How to access remotely your internal network

Remotely Accessing your internal network and data is sometimes mandatory and can be used for a variety of reasons. Maybe you are outsourcing some of your business to an external partner, maybe you require external technical support, or you may have employees on the road or tele-workers that require access to internal data and resources in your company. In any case, you must take measures to protect your data and network, but still keep the operation of your remote access service as functional as possible.

In this article I describe the most popular methods and technologies available to use in order to enable your company users to access internal data from outside your company.

1. Dial-up access

This method was very popular in the past, but nowadays is not used so much since there are other faster and more secure technologies. Basically, a dial-in modem is installed on the serial port of your Remote Access Server (RAS), which serves as the entry point in your network. A remote user dials-in the company’s modem number, using for example the Microsoft Dial-up Networking (DUN), and is authenticated by the RAS server before entering the internal network. This method is vulnerable to ‘war dialers’ which are tools used to scan telephone networks and get access to dial-up modems for hacking into your network.
  

2. IPSEC VPN with Remote Access VPN Client

This is probably the most secure and popular method used when individual users want to connect with their laptops or desktop computers from outside your corporate network. A VPN client has to be installed on the user’s computer, and there has to be an Internet connection available for the remote user. The VPN client creates a secure and encrypted IPSEC tunnel between the laptop of the user and the corporate office. This tunnel is terminated on a VPN IPSEC capable device located in the company office. Even if this VPN tunnel goes through the Internet, the IPSEC protocol encrypts all the data flowing inside the tunnel, thus providing strong security.

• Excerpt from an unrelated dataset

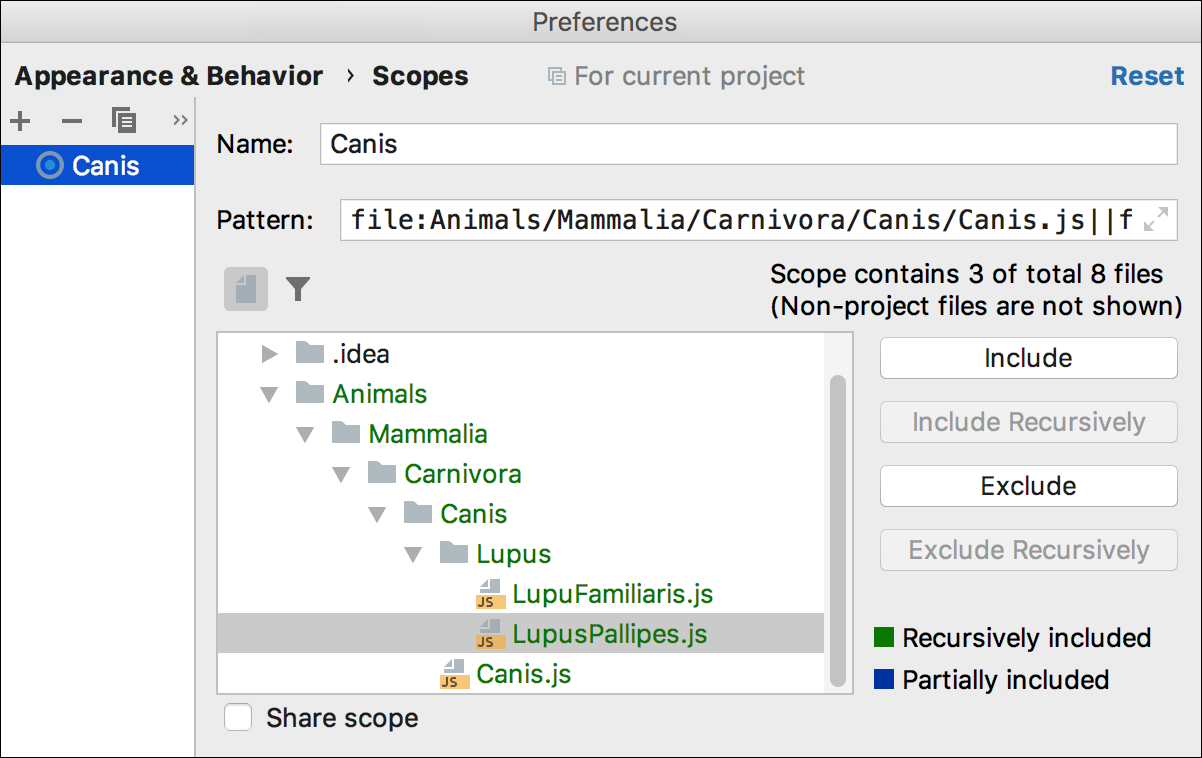Click the show more actions chevron icon
1202x758 pixels.
point(178,120)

3. IPSEC VPN with LAN-to-LAN Communication

This method uses again the IPSEC protocol, but it is utilized for connecting a whole remote office LAN with the central corporate office, rather than individual users. The remote office has to be equipped with an IPSEC capable device and connection to the Internet. The IPSEC device (router, firewall etc) creates a VPN tunnel with the IPSEC device in the central office, thus creating a secure tunnel to connect the two data LANs. Even if the two LAN networks have private IP addresses (e.g 192.168.1.0 or 10.1.1.0 etc), they can still communicate through the Internet since the VPN tunnel encapsulates all data within public addresses which are routable in the Internet.

4. SSL VPN

SSL (Secure Sockets Layer) is the security protocol that is used extensively in web browsers. It employs the public and private key encryption system from RSA, and it provides secure and flexible communications through the internet. SSL VPN gains a lot of popularity since it already exists inside web browsers, and does not require an extra VPN client to be installed on the user’s computer. The central corporate office has to be equipped with an SSL VPN termination device, and the remote clients just need to use their web browser for connecting to their corporate office.